It’s a Sunday morning and I’m standing on a front porch in Palestine, Texas with questions about the death of Frank J. Robinson. I may have finally found someone with answers.
“I’m Alexander Nemer II and the reason why I’m being interviewed today is because in 1976 a good gentleman here in Palestine was found dead in his garage one morning,” Nemer said.
Nemer is a former county attorney for Anderson County and a recent candidate for mayor of Palestine where he won 14 percent of the vote. Robinson was a civil rights activist, and his death was controversial.
“The sheriff had decided it was murder and the police chief had decided it was suicide,” Nemer said.
Many people thought the sheriff was right. But Nemer who at the time was a municipal judge, was the odd choice to be given the job of presiding over the rare juried public inquest to settle it.
“All I know is the four justices of the peace, the county judge and the mayor got together and decided that I should hold the inquest,” he said.
I asked him “Why didn’t they pull someone from out of the county to come in and do it, a visiting judge?”

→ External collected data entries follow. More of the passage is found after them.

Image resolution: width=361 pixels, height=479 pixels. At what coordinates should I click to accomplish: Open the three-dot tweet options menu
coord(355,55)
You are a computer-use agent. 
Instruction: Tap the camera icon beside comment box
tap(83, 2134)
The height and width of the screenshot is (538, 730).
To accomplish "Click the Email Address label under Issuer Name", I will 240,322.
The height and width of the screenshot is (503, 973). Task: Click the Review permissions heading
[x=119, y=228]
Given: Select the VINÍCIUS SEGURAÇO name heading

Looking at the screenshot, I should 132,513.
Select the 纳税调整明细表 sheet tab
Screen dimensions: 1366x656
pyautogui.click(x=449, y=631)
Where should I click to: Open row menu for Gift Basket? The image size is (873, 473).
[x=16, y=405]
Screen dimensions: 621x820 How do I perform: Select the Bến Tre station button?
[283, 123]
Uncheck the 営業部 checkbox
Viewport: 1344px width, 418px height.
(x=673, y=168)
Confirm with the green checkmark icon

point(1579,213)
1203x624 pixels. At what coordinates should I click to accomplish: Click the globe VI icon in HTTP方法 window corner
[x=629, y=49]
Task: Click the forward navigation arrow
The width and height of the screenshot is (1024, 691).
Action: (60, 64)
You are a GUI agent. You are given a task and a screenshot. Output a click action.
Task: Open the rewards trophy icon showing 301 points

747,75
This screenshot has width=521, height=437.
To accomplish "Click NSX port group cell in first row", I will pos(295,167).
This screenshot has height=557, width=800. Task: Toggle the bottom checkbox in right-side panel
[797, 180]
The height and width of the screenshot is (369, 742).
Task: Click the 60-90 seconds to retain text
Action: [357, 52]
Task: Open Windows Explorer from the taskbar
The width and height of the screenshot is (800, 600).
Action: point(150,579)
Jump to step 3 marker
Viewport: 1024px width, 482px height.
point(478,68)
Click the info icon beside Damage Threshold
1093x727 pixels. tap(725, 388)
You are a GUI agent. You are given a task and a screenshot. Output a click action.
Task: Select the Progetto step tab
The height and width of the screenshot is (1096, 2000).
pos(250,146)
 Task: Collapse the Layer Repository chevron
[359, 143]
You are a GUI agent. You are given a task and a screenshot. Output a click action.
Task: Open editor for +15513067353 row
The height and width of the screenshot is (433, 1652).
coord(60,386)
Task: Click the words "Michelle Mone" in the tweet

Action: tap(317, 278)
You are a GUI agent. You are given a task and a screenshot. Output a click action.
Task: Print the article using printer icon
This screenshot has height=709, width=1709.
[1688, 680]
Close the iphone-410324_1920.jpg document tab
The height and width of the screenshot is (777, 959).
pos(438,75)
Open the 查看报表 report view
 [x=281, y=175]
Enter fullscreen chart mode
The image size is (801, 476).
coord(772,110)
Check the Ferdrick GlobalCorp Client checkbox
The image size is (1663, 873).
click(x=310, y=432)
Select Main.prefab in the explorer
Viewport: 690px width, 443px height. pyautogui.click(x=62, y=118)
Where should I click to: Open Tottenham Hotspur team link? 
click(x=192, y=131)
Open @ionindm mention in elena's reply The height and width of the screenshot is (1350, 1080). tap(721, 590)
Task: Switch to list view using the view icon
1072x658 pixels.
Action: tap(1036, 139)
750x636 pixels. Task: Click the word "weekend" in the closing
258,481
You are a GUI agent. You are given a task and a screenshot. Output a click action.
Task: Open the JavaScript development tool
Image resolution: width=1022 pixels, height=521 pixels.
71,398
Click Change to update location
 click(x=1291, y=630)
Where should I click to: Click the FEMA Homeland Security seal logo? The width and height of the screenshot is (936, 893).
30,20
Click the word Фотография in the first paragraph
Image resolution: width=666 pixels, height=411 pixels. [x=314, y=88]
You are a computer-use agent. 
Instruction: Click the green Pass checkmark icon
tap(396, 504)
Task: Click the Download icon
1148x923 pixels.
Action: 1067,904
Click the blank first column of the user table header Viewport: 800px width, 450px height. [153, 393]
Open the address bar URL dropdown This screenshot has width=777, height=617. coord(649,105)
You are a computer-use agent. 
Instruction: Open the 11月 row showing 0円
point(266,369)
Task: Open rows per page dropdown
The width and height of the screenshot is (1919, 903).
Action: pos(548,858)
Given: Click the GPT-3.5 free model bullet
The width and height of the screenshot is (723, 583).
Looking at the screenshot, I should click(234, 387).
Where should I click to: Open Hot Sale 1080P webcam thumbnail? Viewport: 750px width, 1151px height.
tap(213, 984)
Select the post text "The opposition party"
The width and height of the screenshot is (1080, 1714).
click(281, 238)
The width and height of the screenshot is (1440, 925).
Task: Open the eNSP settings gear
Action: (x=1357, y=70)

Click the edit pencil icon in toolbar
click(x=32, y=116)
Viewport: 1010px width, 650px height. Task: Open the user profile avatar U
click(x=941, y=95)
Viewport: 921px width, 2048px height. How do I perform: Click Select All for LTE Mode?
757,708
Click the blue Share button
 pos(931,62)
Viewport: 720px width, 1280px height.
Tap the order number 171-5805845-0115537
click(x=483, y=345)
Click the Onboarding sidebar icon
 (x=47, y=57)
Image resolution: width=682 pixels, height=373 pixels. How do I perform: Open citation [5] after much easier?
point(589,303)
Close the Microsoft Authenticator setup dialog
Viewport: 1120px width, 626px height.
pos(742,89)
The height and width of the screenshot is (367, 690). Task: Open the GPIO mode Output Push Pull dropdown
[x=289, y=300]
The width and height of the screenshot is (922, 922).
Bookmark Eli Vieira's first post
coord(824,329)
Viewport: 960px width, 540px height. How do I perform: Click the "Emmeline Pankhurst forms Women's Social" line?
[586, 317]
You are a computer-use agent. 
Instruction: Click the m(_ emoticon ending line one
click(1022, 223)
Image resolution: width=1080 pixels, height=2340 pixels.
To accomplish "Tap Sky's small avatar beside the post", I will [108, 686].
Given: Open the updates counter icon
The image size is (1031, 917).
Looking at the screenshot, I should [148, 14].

He answered “I have no idea. I would imagine they wanted someone local to handle it. And I was the easiest mark available.”
The public inquest was a high-profile courtroom spectacle with reporters from across the state. Nemer said he wanted to follow the law and let the jury decide if Robinson took his own life or if he was the victim of a white supremacist political assassination. But Nemer said he thought that’s unlikely because Robinson wasn’t that big of a deal.
“Mister Frank didn’t have near that kind of influence. The political establishment wasn’t in the least bit afraid of Mister Frank,” he said.
“We got people who will kill you for less than that,” said Rodney Howard, the last surviving plaintiff in the Robinson v Anderson County anti-Black gerrymandering case. Because of that case he was able to be elected as an Anderson County commissioner. Howard said there were people who wanted Robinson dead because he was changing East Texas.
“This was giving us political power that the powers that be didn’t want us to have so he was a threat in that way,” Howard remembered.
Howard is convinced that his old mentor was murdered. But Nemer sees it differently.
“I think he killed himself. I mean look at the photos. I mean part of a man’s head is missing. Something blew it off.”
Actually no one can see those crime scene photos along with the autopsy, court transcripts and police reports—because they are all missing. Numerous public records requests have inexplicably failed to produce the case files. Only the Texas Rangers report has been located.
Gary Bledsoe, president of the Texas NAACP, says these missing documents add to his distrust of the suicide verdict. He doesn’t spare his words describing what he thinks happened to Robinson.
“Well, it wasn't like a lynching. It was a lynching. There's no way that this man committed suicide. There's no way,” he said.
Bledsoe said the recent reporting about the death of Frank J. Robinson has convinced him that the investigation needs to be re-opened.
“Obviously it goes without saying that there should be an investigation because there was clearly a murder. And if you look at the timeline of the actual murder and the activities that Mr. Robinson was involved in, it seems patently obvious that this was an execution in response to him exercising his civil rights,” Bledsoe said.
Bledsoe wants an outside agency not connected to law enforcement to take the lead in the re-opened Robinson investigation like the newly formed National Civil Rights Cold Case Review Board which is tasked with investigating and finding the culprits of murders connected to the civil rights struggle.